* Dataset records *

--- Start ---

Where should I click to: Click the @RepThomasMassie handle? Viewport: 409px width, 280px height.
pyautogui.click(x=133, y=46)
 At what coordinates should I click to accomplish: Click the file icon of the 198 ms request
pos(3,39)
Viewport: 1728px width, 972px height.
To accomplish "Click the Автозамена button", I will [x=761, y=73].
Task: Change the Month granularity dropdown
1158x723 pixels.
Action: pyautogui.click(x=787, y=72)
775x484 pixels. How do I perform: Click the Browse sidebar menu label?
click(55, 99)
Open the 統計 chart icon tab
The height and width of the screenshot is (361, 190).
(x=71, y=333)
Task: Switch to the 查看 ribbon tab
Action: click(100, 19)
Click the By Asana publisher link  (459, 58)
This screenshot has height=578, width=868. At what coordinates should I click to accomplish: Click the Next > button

--- End ---

* Job *
Write out all of the material above again, swapping each "Viewport" for "Window size" and leaving everything else as it is.

* Full output *
Where should I click to: Click the @RepThomasMassie handle? Window size: 409px width, 280px height.
pyautogui.click(x=133, y=46)
 At what coordinates should I click to accomplish: Click the file icon of the 198 ms request
pos(3,39)
Window size: 1728px width, 972px height.
To accomplish "Click the Автозамена button", I will [x=761, y=73].
Task: Change the Month granularity dropdown
1158x723 pixels.
Action: pyautogui.click(x=787, y=72)
775x484 pixels. How do I perform: Click the Browse sidebar menu label?
click(55, 99)
Open the 統計 chart icon tab
The height and width of the screenshot is (361, 190).
(x=71, y=333)
Task: Switch to the 查看 ribbon tab
Action: click(100, 19)
Click the By Asana publisher link  (459, 58)
This screenshot has height=578, width=868. At what coordinates should I click to accomplish: Click the Next > button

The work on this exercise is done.